Well, this is where the interest adjustment comes in. Interest adjustment is a one-time payment that covers the interest from your closing date to the end of that month. Using the April 20 example, you will have to pay an upfront interest adjustment amount to cover the interest from April 20 to April 30. You must pay this interest adjustment when you close on your house in Canada.

Amount to Hand Over for Your First Mortgage Payment in Canada

The exact amount depends on your loan size, interest rate, property tax rate, and insurance cost. Usually, the initial mortgage payment in Canada covers the principal portion and the interest owed on your mortgage.

With a fixed-rate mortgage in Canada, the amount you pay toward principal and interest stays consistent throughout your loan term. The only time this may change is when your mortgage comes up for renewal. With an adjustable-rate mortgage, the overall monthly payment usually remains the same. But the split between principal and interest shifts over time. For example, if interest rates increase, a bigger chunk of your payment will go toward interest, leaving less to reduce your loan balance.

Let’s suppose you are buying an $800,000 home with a 20% down payment, i.e., $160,000. Your mortgage interest rate is 5%, your term is 5, and your amortisation is 25 years.
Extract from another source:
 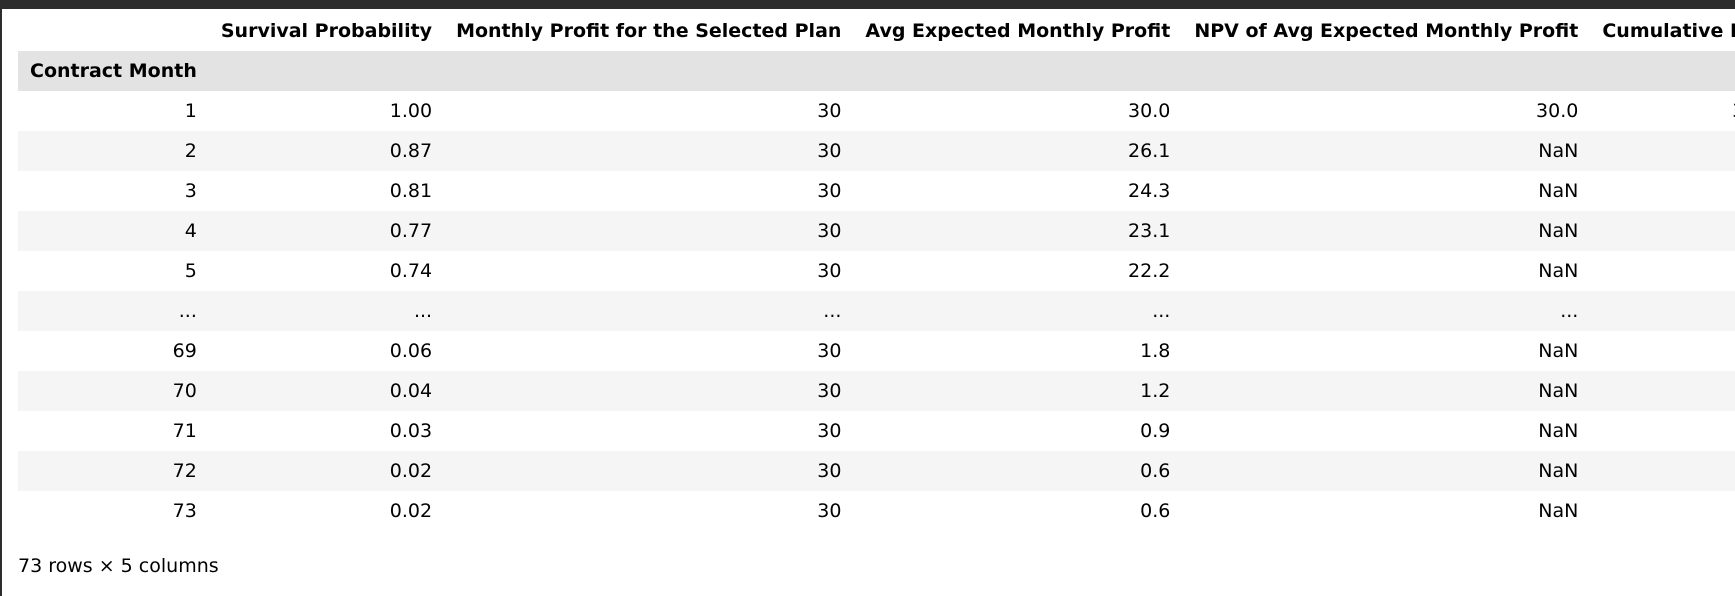 I want to click on table-row: 2 0.87 30 26.1 NaN NaN, so click(x=876, y=151).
According to the WOWA Mortgage Interest Calculator, your first principal payment will be $1,056, and your interest payment will be $2,667. In short, your complete first mortgage payment will be $3,722. This mortgage payment calculation excludes the property taxes and insurance.
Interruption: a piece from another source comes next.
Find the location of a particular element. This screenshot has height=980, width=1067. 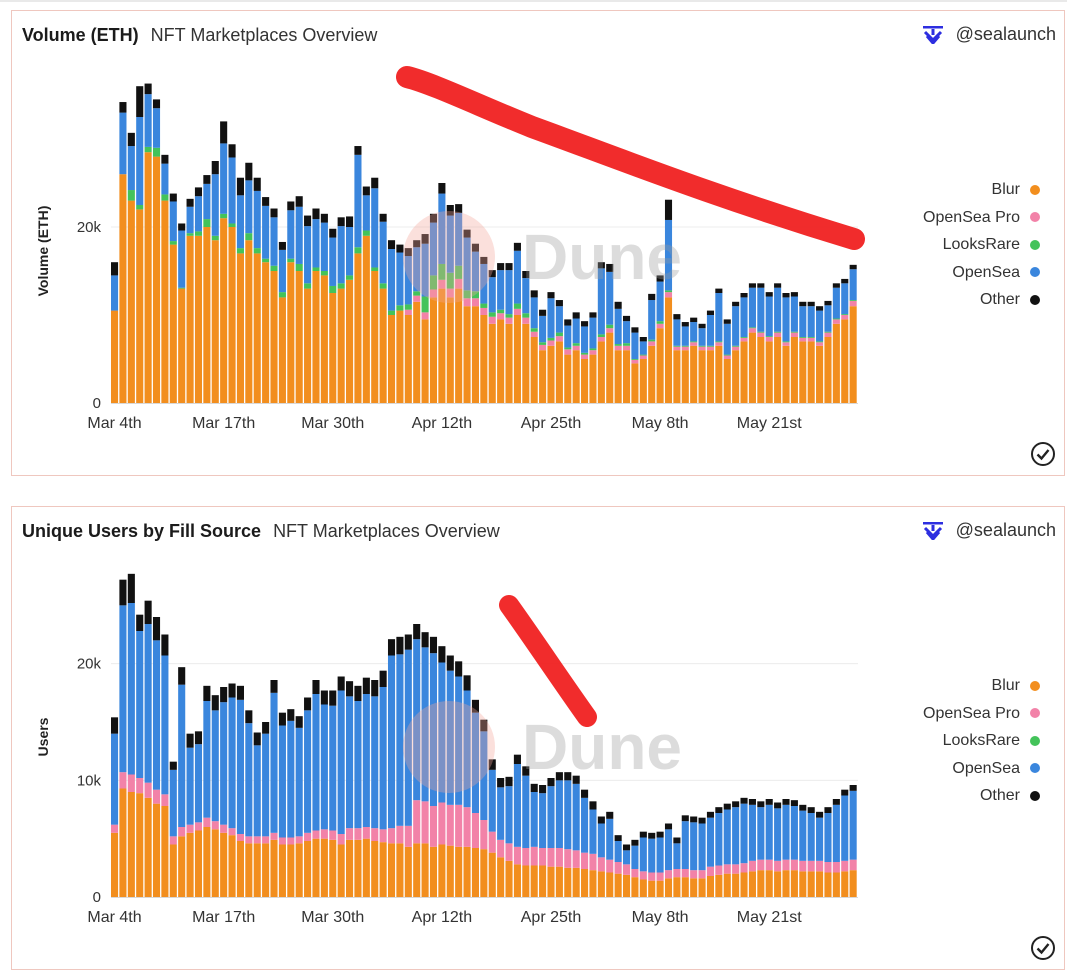

brand: @sealaunch is located at coordinates (989, 34).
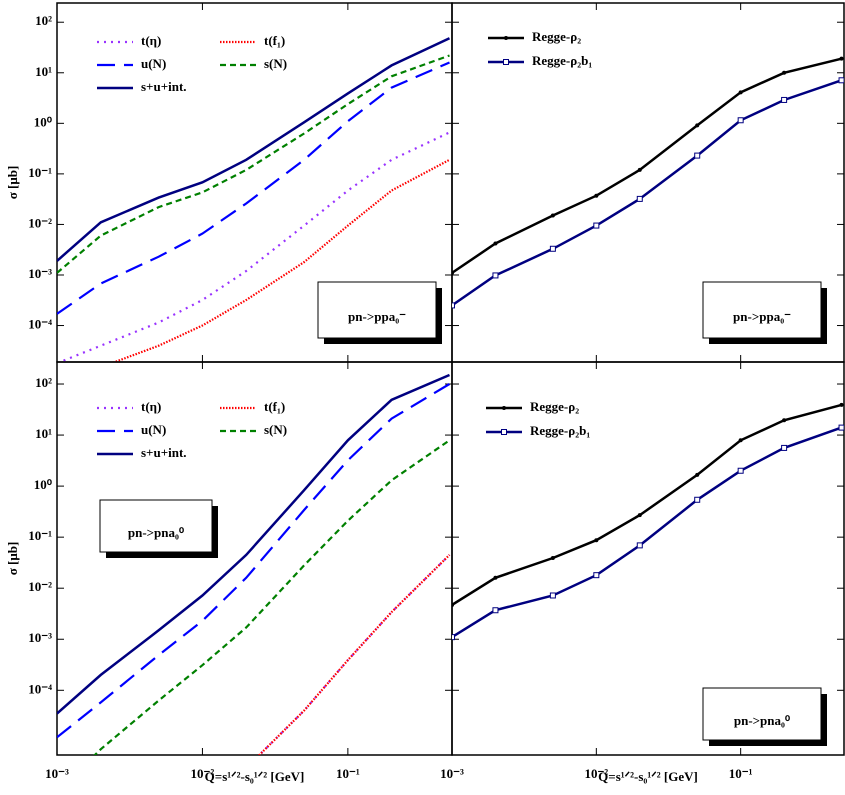 This screenshot has height=795, width=845. I want to click on y-axis-label: σ [μb], so click(12, 183).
Little-Known Fact: The Day You Close Affects Your Monthly Payments

When buying a home, one small detail can have a significant impact on your finances: your closing date. The date you close on your new home determines both the timing of your first mortgage payment and the upfront interest cost.

● Closing at the Beginning of the Month

If you choose to close at the beginning of the month, say on the 3rd, you will need to pay a larger amount of prepaid interest at closing. The lender calculates interest daily from the closing date until your first mortgage payment date. However, on the upside, the May 3 closing would push your first payment to July 1, almost two months later.

● Closing at the End of the Month

Closing at the very end of the month has a clear advantage: your upfront prepaid interest is the lowest, only a few days’ worth. For example, a May 29 closing might require just three days of interest upfront.

The trade-off is that your first mortgage payment will arrive sooner, typically on the first of the month following the next. In this scenario, the May 28 closing could lead to a July 1 payment, just over a month away.

● Closing in the Middle of the Month

Choosing a mid-month closing is often the “Goldilocks” option. This closing date balances upfront costs with the timing of your first mortgage payment. By scheduling your closing for the middle of the month, you significantly save on prepaid interest. Additionally, your first payment won’t arrive as quickly as it would with an end-of-month closing.

The best closing date for you depends on your cash flow, financial comfort, and the cushion you want before the first mortgage bill arrives.

Set Yourself Up for Easy, Stress-Free Mortgage Payments

In case you didn’t know, missing even a single mortgage payment can set off a chain reaction of financial consequences. These consequences can make future borrowing more expensive and complicated. That’s why it’s crucial to be proactive and prepare well in advance for your mortgage payments.

Start by reviewing your mortgage documents to understand clearly when and how much you owe each month. Consider setting aside the full mortgage payment in a dedicated account. Automating your payments through your bank is another smart move to ensure you never miss a mortgage payment. By taking these steps, you can confidently manage your mortgage payments and build a solid foundation for your financial future.